COMISEF -- T3 Tutorial
We review empirical methods for the analysis of
optimization heuristics with applications in econometrics. In the first
part, we report from the computer science literature general
principles for a correct organization of computational experiments. We
then distinguish different scenarios of analysis and model them in
statistical terms. Simple graphical representations of results for the
comparisons of few well defined algorithms are suggested.
In the central part of the tutorial, we focus on algorithm
configuration and parameter tuning. Several empirical
methods to carry out these tasks have emerged in the past years. We
review the general ideas underlying ANOVA, regression trees, racing
procedures, search methods and response surface methodology.

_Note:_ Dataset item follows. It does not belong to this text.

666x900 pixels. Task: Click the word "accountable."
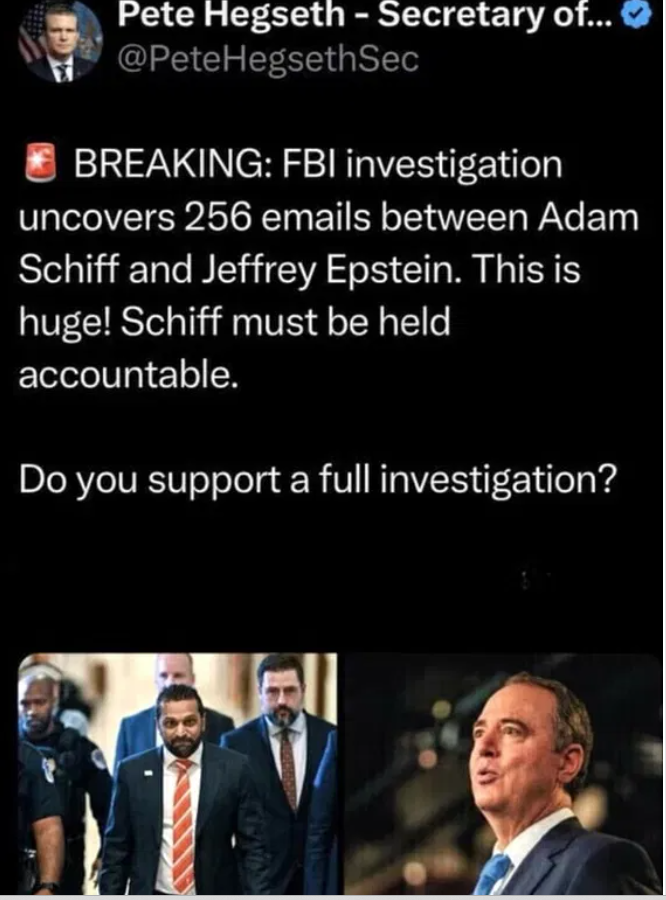pyautogui.click(x=129, y=375)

In the last part, we consider the characterization of performance
distributions. For run time distributions, we summarize three methods of
model fitting, including censored distributions and extreme value
theory, and outline a practical application of the models to the
decision of restart times. For solution quality distributions, we review
an extreme values procedure for the estimation of optimal solutions.
Overall, the emphasis is put on the visualization of results by means of
graphics that facilitate the exploration of data and the communication
of results in an informative and comprehensive way.
The hands on session comprises two exercises. The first exposes the
participants to a practical experience of empirical algorithm
configuration. The second focuses on model fitting with censored data.